# Booting from a RAM Disk?



## tk4two1 (Jun 7, 2002)

Is this possible?  If so how and what do you need to do on system start to get it to boot?


----------



## adambyte (Jun 7, 2002)

It is quite possible. This used to be David Pogue's (big Mac expert/zealot) favorite trick... by booting a PowerBook from a RAM disk, he could get around 8 hours out of a battery that was supposed to last half that long.

So what do you have to do? Make a RAM disk that's big enough to hold the basic components of a system folder.... the later the operating system, the bigger the system will be. Make a new folder on your  RAM disk called "System Folder" and load it up with necessary system files... Finder, System, and a ROM file, etc... basically, any file that has a Finder-type icon is probably necessary..... put in in the system folder of your RAM disk. When you're done loading it with all that's necessary, you might want to make a copy of your "mini" system folder back to your hard disk.
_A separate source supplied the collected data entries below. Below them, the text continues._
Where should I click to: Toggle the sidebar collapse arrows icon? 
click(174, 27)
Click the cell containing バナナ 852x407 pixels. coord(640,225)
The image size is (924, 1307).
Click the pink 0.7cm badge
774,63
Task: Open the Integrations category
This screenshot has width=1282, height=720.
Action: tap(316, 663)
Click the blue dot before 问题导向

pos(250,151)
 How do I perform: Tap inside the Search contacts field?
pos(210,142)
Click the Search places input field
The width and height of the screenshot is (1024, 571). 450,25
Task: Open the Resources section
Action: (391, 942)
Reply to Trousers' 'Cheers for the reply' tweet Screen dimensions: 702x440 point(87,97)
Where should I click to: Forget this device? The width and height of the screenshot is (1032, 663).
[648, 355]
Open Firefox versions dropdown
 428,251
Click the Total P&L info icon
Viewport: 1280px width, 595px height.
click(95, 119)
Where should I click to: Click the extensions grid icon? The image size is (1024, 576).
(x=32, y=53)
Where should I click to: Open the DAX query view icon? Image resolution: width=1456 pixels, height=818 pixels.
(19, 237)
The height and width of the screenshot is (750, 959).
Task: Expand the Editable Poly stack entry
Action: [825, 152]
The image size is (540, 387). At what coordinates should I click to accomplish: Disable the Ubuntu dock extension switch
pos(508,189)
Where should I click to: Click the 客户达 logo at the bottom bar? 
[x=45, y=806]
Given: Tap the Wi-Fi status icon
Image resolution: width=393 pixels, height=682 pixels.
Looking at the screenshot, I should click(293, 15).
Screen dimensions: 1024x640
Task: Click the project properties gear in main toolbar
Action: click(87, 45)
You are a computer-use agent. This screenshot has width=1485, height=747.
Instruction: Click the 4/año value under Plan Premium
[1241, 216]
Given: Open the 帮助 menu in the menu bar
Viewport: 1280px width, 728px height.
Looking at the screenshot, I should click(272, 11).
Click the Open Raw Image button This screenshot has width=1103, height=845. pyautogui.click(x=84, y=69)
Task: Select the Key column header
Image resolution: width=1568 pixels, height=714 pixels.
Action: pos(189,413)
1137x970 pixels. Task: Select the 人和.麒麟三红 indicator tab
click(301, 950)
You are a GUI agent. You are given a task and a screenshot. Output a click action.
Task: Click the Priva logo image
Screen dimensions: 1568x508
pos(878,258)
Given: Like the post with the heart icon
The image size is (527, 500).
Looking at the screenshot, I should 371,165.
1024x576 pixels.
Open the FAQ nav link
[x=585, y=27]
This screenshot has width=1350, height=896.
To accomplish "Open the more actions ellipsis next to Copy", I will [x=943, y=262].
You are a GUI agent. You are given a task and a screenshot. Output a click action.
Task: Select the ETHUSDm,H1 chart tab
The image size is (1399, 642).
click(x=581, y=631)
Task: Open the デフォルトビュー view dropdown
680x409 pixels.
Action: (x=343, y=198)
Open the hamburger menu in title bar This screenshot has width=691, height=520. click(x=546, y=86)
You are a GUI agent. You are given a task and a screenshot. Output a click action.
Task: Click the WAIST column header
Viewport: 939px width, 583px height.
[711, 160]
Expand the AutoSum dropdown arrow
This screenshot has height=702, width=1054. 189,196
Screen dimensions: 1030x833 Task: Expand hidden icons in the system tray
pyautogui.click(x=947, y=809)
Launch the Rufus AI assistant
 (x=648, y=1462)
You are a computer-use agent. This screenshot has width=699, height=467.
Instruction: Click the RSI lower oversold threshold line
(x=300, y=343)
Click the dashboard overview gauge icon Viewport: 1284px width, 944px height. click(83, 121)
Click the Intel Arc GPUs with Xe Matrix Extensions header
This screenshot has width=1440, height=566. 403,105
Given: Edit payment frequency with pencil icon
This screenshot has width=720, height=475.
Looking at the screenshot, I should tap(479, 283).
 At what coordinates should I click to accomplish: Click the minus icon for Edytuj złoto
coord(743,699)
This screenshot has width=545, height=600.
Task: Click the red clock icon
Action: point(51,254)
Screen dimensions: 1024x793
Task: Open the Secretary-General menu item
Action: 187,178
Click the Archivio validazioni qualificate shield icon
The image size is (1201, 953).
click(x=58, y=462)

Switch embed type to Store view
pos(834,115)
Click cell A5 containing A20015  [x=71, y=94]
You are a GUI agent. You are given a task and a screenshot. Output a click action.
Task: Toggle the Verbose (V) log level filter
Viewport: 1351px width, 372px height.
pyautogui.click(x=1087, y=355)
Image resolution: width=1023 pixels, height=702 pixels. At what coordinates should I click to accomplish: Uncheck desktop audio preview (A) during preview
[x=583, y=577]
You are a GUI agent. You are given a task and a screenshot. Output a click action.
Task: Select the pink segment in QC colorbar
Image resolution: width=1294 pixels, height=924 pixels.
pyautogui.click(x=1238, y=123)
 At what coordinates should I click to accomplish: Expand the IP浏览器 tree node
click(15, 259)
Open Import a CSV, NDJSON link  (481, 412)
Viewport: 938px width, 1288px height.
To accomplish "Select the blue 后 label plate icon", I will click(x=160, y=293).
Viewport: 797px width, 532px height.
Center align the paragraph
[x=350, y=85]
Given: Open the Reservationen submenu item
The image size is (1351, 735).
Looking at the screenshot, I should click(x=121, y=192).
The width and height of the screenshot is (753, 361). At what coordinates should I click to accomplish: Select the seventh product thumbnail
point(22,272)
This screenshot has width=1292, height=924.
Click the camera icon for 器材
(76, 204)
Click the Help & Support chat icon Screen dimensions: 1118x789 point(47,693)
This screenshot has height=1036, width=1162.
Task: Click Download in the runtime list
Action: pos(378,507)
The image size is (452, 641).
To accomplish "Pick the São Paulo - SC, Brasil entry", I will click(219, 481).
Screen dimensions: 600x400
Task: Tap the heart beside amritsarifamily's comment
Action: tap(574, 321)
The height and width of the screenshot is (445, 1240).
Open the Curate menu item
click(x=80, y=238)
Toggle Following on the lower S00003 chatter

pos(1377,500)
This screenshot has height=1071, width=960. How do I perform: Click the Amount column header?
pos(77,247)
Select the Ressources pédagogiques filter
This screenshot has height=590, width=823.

Go to the "Startup Disk" control panel, and choose your "RAM disk" as the startup disk. Reboot. Enjoy the speed.


----------



## Wilsonium (Jun 7, 2002)

This would be an interesting trick if you could do it from Mac OS X.

Cheers
don


----------



## tk4two1 (Jun 10, 2002)

Cool!  I also hear there is a key command to boot from a RAM disk at startup, does anyone know what that combo is?


----------